Contrôles renforcés des étrangers au Sénégal : entre sécurité et suspicions
Le Sénégal durcit le ton sur les contrôles des étrangers
Dans la capitale sénégalaise, les opérations de vérification administrative visant les étrangers se multiplient. En seulement huit jours, près de 490 personnes ont été contrôlées par les forces de l’ordre, dont 36 déférées au parquet pour séjour irrégulier. Ces interventions, officiellement présentées comme des mesures de sécurité, suscitent une vive inquiétude au sein de la société civile et des communautés expatriées installées au Sénégal.
Un étudiant béninois confronté à l’arbitraire
Amadou Bangoura, un étudiant béninois de 30 ans, en est la parfaite illustration. Installé au Sénégal depuis cinq ans pour y poursuivre ses études supérieures, il n’avait jamais été confronté à une telle situation. Un soir, alors qu’il quittait une salle de sport de Liberté 6 vers 22 heures, une patrouille de police l’a interpellé pour un contrôle de routine. Interrogé sur la présence de ses papiers, il a expliqué les avoir laissés à son domicile, déclenchant une vague d’angoisse : retour forcé au Bénin, emprisonnement, comparution devant le procureur… Les scénarios les plus sombres se sont bousculés dans son esprit.
Finalement, les policiers ont accepté de vérifier ses déclarations et l’ont accompagné jusqu’à son domicile, où il a pu présenter son passeport ainsi que les documents attestant de la régularité de son séjour. L’incident s’est conclu sans suite, mais l’épisode a marqué l’étudiant, qui ne comprend pas cette nouvelle donne.
Son cas n’est pas isolé. Depuis plusieurs semaines, les quartiers dakarois et sa banlieue sont le théâtre d’opérations ciblées menées par la Direction de la police des étrangers et des titres de voyage (DPETV). Entre le 30 juin et le 8 juillet 2026, ces interventions ont conduit à l’interpellation de près de 490 étrangers de diverses nationalités, dont 36 se sont avérés en situation irrégulière.

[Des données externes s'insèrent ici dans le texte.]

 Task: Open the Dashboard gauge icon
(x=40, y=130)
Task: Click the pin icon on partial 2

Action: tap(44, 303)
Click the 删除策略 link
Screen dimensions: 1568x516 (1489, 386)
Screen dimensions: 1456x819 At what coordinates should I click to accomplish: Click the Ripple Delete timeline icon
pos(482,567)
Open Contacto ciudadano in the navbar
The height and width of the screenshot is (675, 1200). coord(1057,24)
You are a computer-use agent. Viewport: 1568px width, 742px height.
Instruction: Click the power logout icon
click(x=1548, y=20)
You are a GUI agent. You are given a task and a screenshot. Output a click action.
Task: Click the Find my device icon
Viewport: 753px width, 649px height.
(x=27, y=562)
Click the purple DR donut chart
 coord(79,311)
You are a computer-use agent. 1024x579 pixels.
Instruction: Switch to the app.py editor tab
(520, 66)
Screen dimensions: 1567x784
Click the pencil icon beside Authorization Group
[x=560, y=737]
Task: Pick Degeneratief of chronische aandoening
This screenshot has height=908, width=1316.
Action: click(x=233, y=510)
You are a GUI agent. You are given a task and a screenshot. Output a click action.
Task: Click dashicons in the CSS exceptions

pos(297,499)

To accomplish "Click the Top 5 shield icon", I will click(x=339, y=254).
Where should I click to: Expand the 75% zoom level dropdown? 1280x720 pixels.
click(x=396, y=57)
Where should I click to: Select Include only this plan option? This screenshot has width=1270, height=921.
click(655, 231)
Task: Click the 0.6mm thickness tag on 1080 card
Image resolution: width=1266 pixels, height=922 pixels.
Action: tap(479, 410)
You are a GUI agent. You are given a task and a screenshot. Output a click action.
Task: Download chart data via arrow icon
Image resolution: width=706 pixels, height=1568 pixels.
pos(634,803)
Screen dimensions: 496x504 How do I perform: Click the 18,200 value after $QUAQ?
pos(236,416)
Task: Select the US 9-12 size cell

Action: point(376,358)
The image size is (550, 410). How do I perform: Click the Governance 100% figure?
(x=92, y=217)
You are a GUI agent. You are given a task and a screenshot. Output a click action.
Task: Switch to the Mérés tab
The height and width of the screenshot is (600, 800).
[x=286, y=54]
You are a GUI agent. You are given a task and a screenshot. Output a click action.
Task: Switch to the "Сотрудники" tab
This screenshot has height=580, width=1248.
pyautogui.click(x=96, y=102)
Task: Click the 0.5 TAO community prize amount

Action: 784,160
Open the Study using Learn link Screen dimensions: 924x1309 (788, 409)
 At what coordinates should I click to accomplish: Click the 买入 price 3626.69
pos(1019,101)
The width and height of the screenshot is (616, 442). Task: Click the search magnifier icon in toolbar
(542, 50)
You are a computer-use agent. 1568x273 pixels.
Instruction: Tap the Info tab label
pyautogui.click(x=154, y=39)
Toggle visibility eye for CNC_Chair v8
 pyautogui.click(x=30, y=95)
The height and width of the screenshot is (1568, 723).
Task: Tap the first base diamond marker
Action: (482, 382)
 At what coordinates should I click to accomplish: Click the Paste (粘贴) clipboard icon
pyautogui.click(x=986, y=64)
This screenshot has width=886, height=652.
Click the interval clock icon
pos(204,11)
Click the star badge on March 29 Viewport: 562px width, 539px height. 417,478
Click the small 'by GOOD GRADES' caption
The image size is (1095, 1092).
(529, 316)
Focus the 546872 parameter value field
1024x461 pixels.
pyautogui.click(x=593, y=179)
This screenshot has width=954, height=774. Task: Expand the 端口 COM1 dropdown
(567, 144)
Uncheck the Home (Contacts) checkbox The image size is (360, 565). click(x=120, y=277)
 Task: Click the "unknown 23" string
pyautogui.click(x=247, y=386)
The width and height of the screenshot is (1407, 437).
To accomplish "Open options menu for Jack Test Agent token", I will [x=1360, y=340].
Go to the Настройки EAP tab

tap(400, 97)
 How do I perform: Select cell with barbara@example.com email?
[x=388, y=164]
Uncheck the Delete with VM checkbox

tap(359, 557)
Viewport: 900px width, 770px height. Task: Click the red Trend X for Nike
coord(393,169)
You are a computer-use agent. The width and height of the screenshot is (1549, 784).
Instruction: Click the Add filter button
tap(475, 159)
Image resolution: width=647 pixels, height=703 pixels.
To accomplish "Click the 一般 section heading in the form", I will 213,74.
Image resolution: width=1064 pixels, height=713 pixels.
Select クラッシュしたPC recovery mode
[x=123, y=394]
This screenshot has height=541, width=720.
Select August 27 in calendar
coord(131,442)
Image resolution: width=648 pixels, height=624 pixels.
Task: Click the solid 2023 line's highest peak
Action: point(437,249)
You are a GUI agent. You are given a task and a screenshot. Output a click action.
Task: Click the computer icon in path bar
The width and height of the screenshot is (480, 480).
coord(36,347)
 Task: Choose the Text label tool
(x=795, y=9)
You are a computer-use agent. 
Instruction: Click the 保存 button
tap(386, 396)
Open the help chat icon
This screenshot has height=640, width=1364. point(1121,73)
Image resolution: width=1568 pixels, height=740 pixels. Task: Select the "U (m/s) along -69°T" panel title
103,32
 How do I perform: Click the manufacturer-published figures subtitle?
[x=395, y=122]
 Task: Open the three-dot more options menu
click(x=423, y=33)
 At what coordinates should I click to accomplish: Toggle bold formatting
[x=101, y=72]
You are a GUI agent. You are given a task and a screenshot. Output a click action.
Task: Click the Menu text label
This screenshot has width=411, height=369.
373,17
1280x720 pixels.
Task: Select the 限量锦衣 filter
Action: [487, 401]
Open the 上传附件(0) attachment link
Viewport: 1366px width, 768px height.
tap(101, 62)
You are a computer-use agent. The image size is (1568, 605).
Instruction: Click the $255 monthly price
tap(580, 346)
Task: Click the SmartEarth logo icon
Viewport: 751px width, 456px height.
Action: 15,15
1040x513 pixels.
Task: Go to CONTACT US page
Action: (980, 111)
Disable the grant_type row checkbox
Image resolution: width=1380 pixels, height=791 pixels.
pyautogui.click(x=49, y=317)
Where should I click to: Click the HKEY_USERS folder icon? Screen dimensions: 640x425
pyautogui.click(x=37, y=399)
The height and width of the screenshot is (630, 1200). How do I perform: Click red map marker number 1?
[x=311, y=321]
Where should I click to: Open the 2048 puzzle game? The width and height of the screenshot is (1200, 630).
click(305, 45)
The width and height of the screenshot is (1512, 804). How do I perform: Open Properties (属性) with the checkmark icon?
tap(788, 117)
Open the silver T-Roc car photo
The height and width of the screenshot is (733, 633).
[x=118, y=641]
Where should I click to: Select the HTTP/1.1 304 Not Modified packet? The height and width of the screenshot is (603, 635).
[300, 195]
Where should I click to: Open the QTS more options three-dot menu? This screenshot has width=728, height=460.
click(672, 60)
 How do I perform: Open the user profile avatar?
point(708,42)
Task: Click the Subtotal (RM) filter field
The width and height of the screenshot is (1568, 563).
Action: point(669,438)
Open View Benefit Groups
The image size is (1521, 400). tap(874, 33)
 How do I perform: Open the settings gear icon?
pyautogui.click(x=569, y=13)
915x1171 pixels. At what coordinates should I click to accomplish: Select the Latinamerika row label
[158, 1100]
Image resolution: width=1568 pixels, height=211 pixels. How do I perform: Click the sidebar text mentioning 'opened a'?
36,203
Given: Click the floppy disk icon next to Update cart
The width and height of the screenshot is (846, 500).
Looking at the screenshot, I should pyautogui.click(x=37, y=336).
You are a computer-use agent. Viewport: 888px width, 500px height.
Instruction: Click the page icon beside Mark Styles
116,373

La société civile dénonce un climat de suspicion généralisée
Plusieurs organisations de la société civile, dont Legs Africa, Frapp, Nawle, Afrikajom Center et Diwan Citoyen, ont publié un communiqué conjoint pour alerter sur cette multiplication des contrôles administratifs. Si elles reconnaissent le droit souverain de l’État sénégalais à réguler l’entrée et le séjour des étrangers, elles s’inquiètent d’une dérive : « La souveraineté ne doit pas rimer avec arbitraire », soulignent-elles.
Leur principale préoccupation réside dans l’évolution de la perception de l’étranger au Sénégal. « Ce qui inquiète aujourd’hui, ce n’est pas l’existence d’une politique migratoire, mais la banalisation d’une logique de suspicion permanente à l’égard de l’étranger », expliquent-elles. Elles craignent que les étrangers, même en situation régulière, ne soient désormais perçus comme des « risques administratifs » plutôt que comme des personnes titulaires de droits. Une évolution qui transformerait le séjour légal en une succession d’épreuves bureaucratiques anxiogènes.
Sécurité et accueil : un équilibre à préserver
Pour Elimane Kane, président de Legs Africa, les opérations de contrôle ne doivent pas être réduites à une opposition entre sécurité et hospitalité, deux valeurs traditionnellement associées au Sénégal. Bien qu’il admette que le contrôle des frontières et l’identification des personnes entrant sur le territoire relèvent de la responsabilité de l’État, il met en garde contre toute interprétation qui assimilerait ces mesures à une politique de rejet des étrangers.
« La sécurité n’exclut pas l’altérité », rappelle-t-il, plaidant pour une meilleure coordination entre les forces de sécurité chargées de ces opérations. Sans cela, prévient-il, ces contrôles pourraient être perçus comme des persécutions, alors qu’ils devraient être compris comme des mesures neutres et non ciblées.
Elimane Kane rappelle également que la mobilité professionnelle est une réalité mondiale. « Tout comme les Sénégalais partent travailler à l’étranger, les étrangers ont le droit de venir ici pour travailler », explique-t-il. Selon lui, la solution ne réside pas dans l’accusation systématique des migrants, mais dans la création de conditions permettant aux jeunes Sénégalais de saisir les opportunités disponibles sur leur propre territoire.